### Work task
For the data below, the lines that hold "Fédération" should be counted; only the resulting number is expected.

### Extracted information
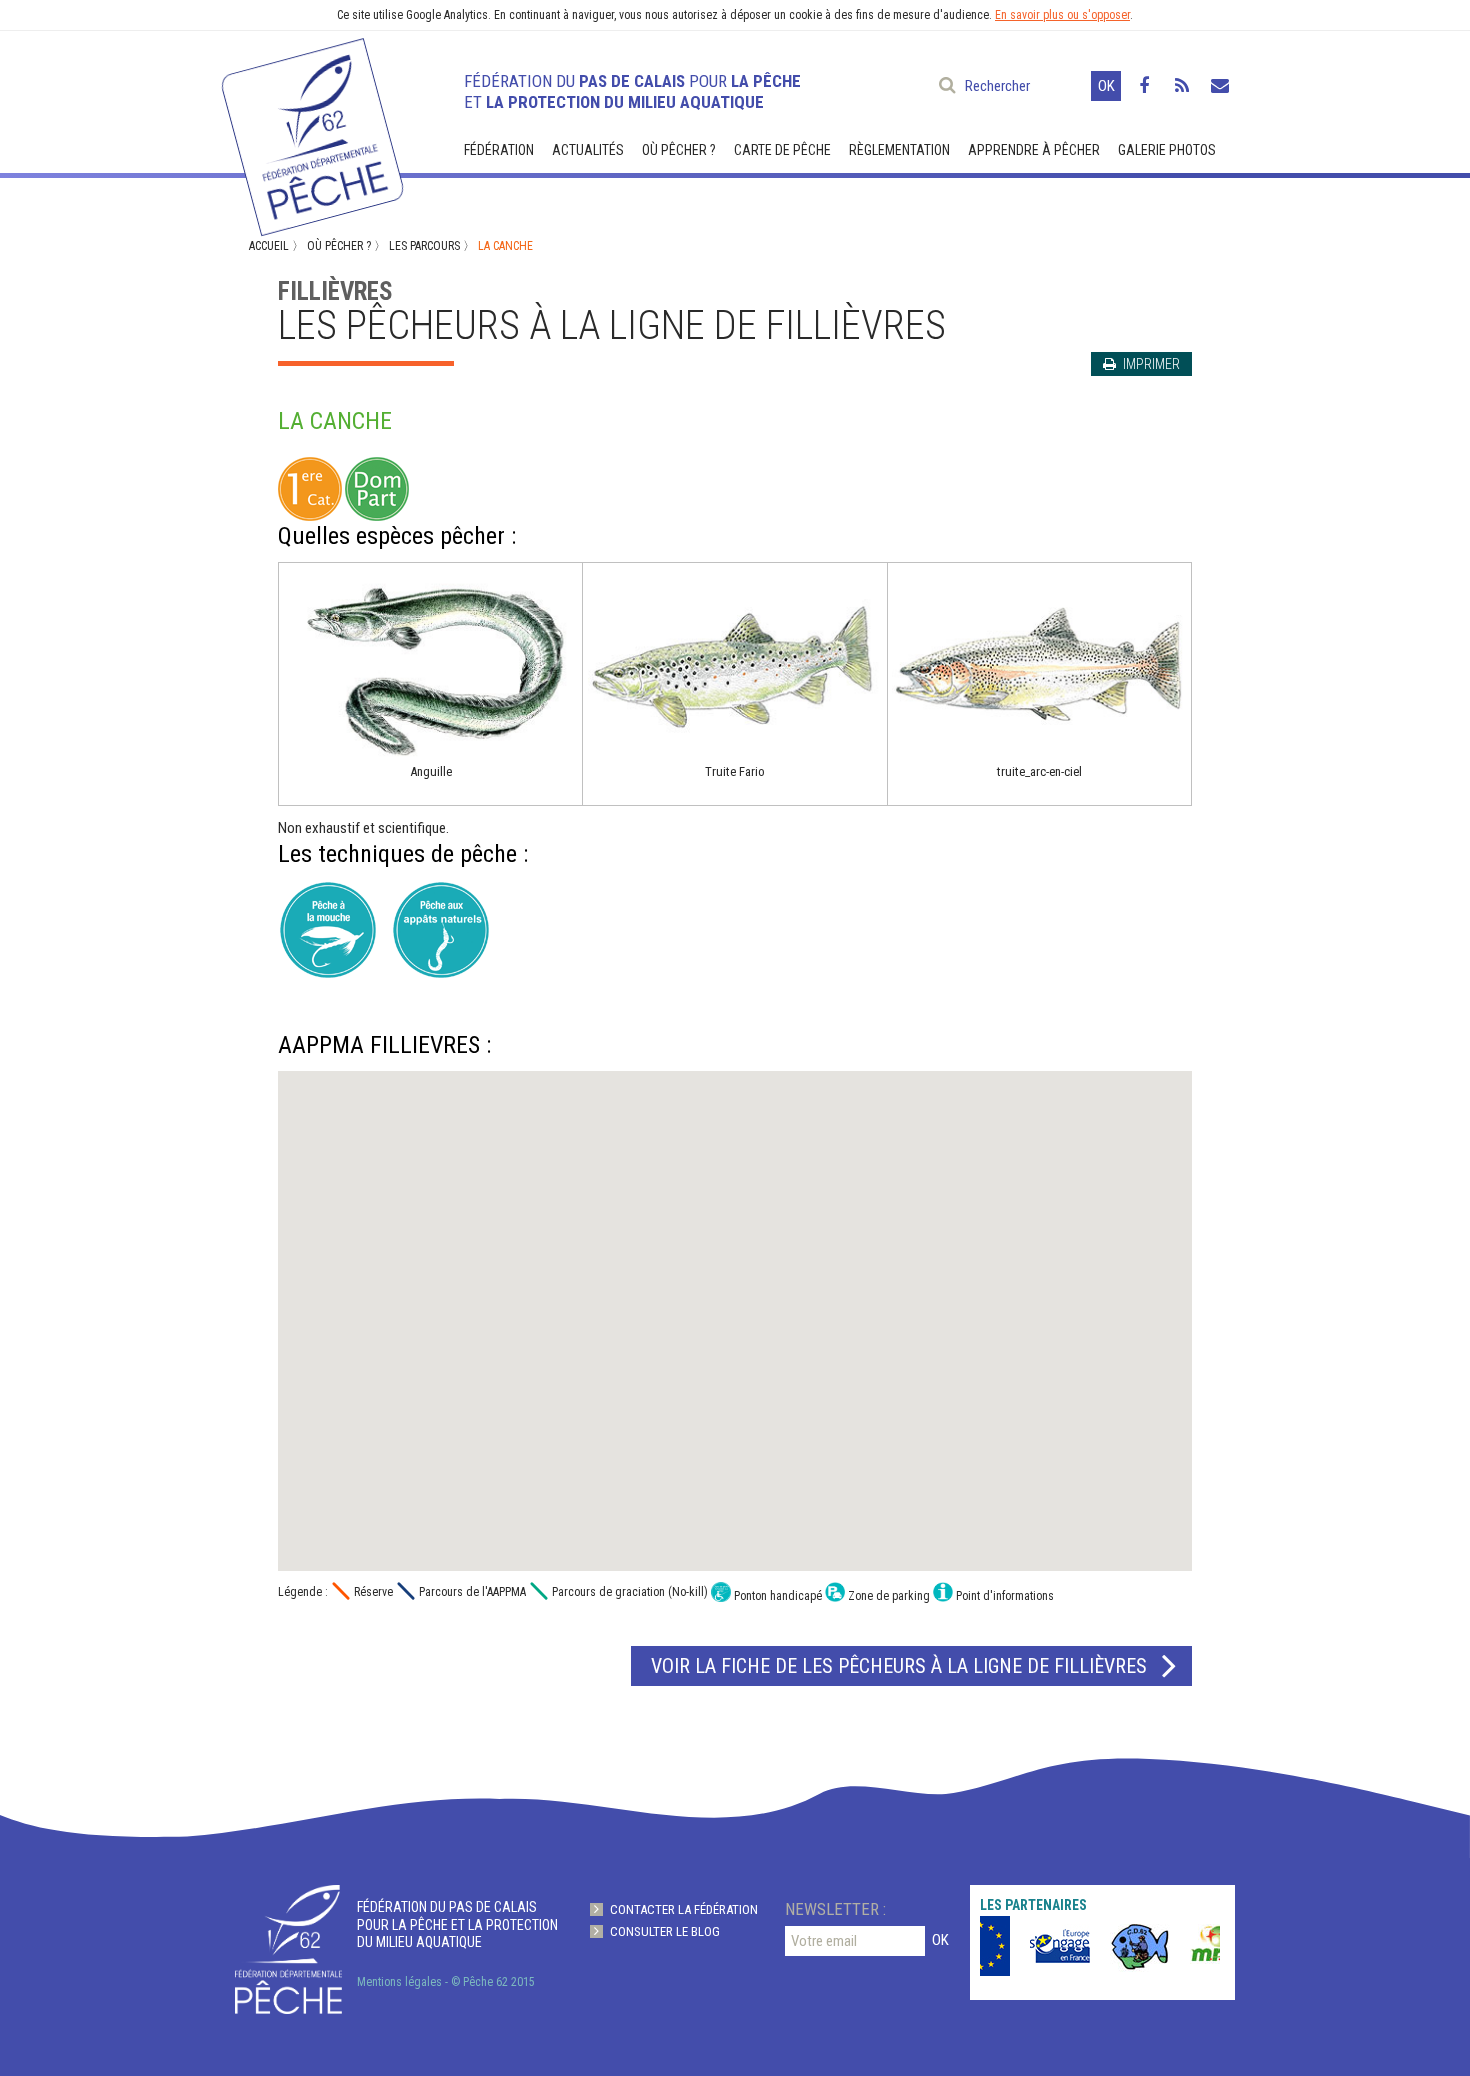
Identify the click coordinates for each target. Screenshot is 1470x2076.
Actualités (588, 150)
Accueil (269, 246)
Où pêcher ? (679, 150)
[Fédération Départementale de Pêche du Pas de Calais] (310, 128)
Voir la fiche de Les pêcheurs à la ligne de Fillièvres (899, 1666)
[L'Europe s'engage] (1047, 1946)
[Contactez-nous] (1220, 86)
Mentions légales (399, 1982)
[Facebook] (1144, 86)
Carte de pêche (782, 150)
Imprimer (1150, 364)
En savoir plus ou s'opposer (1062, 15)
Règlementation (899, 150)
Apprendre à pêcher (1034, 150)
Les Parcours (424, 246)
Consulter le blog (665, 1931)
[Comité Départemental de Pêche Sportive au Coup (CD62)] (1127, 1946)
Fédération (499, 150)
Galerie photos (1167, 150)
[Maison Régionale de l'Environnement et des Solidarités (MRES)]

### Reply
2